▶ **TASK REQUIREMENTS**: Within the material below, transcribe exactly the lines from the one holding "Click the Altın Fiyatları heading" through the one holding "Task: Click the browser back arrow", keeping both ends and skipping the rest.

* * * * *

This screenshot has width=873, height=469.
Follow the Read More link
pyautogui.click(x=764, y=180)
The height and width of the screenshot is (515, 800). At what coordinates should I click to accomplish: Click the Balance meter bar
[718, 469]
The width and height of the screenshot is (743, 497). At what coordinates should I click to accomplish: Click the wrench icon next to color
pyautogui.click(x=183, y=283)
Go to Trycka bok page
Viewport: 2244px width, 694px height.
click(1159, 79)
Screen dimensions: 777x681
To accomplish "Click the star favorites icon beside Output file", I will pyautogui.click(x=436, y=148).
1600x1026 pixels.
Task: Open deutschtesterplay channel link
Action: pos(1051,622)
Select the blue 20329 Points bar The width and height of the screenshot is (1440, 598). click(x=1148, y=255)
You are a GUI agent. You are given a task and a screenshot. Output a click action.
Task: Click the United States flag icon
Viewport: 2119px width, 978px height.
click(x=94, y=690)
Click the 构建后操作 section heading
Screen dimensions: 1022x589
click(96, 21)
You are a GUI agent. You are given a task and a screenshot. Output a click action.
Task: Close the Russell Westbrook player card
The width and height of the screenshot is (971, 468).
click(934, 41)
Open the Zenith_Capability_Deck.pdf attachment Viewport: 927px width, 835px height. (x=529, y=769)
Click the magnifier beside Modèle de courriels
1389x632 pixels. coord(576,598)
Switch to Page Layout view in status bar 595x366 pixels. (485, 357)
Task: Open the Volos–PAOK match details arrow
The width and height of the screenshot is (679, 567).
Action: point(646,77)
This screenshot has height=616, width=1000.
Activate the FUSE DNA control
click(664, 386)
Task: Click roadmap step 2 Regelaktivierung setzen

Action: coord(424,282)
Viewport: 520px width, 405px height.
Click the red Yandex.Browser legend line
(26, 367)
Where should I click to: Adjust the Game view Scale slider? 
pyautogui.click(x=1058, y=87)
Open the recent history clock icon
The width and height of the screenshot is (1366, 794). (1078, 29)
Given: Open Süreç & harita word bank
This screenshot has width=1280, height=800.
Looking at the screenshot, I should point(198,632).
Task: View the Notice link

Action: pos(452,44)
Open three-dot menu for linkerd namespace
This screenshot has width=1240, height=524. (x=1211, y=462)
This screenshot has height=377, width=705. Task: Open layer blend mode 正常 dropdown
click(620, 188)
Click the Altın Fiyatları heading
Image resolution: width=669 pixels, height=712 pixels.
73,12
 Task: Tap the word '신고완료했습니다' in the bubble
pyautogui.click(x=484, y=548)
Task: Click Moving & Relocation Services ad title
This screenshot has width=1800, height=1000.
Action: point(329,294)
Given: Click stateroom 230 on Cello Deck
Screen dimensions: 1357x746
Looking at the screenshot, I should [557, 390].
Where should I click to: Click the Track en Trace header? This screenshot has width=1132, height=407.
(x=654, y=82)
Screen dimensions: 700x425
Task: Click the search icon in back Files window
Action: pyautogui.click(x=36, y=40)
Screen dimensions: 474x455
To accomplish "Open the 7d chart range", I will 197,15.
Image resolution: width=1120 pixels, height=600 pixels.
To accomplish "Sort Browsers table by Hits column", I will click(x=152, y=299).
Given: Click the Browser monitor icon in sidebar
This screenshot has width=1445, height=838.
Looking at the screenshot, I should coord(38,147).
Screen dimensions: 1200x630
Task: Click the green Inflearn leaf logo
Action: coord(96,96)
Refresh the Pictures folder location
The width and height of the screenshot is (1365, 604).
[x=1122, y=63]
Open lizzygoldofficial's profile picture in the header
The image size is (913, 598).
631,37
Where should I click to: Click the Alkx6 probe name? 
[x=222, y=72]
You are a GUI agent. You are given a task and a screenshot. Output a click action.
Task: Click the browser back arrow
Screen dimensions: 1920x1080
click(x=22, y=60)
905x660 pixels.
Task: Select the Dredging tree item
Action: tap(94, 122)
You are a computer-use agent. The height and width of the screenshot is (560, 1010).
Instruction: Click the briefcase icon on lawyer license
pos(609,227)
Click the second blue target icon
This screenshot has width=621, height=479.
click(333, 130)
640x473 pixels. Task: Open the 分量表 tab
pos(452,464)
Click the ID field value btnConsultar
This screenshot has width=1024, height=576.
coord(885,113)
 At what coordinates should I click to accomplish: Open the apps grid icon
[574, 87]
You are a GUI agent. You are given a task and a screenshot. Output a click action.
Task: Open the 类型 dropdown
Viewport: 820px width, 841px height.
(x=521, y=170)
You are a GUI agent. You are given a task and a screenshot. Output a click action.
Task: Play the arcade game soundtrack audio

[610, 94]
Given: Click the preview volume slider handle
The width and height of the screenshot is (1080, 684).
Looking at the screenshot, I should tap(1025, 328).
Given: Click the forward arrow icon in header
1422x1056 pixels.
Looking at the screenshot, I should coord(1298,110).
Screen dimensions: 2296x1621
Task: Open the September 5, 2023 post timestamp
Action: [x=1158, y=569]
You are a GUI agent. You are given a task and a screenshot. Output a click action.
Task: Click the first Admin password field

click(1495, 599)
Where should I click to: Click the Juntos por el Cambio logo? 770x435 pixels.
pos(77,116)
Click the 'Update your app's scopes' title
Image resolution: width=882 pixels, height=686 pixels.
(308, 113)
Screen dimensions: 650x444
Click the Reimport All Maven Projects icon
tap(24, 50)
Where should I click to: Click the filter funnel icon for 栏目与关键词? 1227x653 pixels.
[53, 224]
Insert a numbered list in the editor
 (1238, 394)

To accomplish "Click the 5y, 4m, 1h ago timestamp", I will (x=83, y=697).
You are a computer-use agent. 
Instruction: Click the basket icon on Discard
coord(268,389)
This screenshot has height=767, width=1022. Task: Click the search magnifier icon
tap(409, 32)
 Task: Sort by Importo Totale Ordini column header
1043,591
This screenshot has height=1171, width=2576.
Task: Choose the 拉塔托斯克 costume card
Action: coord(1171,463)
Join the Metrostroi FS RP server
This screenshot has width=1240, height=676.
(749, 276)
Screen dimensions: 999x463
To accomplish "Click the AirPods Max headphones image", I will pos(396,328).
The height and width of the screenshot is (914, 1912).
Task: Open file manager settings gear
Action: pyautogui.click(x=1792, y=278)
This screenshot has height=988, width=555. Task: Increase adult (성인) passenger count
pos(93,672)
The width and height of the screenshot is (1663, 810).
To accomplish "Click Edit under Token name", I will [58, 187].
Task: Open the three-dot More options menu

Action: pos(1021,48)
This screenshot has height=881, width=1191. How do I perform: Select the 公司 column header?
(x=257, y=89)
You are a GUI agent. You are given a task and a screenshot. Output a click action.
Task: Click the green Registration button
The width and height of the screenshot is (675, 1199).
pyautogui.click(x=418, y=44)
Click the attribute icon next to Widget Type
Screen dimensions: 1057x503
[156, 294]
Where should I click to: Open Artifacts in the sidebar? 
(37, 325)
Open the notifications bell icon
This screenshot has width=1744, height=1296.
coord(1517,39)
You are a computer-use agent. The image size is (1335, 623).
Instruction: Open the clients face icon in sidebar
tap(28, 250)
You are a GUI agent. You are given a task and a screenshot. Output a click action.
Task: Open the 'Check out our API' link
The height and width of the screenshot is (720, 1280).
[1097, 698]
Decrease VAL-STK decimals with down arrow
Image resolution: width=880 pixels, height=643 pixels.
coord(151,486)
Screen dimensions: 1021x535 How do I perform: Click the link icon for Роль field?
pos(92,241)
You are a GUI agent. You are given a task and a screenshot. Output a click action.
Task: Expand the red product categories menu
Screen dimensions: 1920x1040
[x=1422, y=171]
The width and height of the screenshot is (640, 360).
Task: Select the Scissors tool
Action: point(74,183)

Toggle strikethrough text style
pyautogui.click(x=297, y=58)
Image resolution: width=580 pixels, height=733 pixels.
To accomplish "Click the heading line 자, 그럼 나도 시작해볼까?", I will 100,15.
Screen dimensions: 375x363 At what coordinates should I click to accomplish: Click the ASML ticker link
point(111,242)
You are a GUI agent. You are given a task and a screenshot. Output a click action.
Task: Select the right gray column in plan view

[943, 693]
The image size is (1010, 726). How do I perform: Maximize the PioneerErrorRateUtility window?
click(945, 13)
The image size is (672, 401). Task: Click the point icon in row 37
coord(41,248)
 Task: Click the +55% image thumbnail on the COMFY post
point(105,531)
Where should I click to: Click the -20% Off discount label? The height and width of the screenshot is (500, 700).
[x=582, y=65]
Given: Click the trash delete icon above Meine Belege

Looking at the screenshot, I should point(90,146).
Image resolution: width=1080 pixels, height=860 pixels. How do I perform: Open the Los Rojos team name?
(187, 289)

* * * * *

▶ **RESPONSE TO THIS TASK**:
Click the Altın Fiyatları heading
Image resolution: width=669 pixels, height=712 pixels.
73,12
 Task: Tap the word '신고완료했습니다' in the bubble
pyautogui.click(x=484, y=548)
Task: Click Moving & Relocation Services ad title
This screenshot has width=1800, height=1000.
Action: point(329,294)
Given: Click stateroom 230 on Cello Deck
Screen dimensions: 1357x746
Looking at the screenshot, I should [557, 390].
Where should I click to: Click the Track en Trace header? This screenshot has width=1132, height=407.
(x=654, y=82)
Screen dimensions: 700x425
Task: Click the search icon in back Files window
Action: pyautogui.click(x=36, y=40)
Screen dimensions: 474x455
To accomplish "Open the 7d chart range", I will 197,15.
Image resolution: width=1120 pixels, height=600 pixels.
To accomplish "Sort Browsers table by Hits column", I will click(x=152, y=299).
Given: Click the Browser monitor icon in sidebar
This screenshot has width=1445, height=838.
Looking at the screenshot, I should coord(38,147).
Screen dimensions: 1200x630
Task: Click the green Inflearn leaf logo
Action: coord(96,96)
Refresh the Pictures folder location
The width and height of the screenshot is (1365, 604).
[x=1122, y=63]
Open lizzygoldofficial's profile picture in the header
The image size is (913, 598).
631,37
Where should I click to: Click the Alkx6 probe name? 
[x=222, y=72]
You are a GUI agent. You are given a task and a screenshot. Output a click action.
Task: Click the browser back arrow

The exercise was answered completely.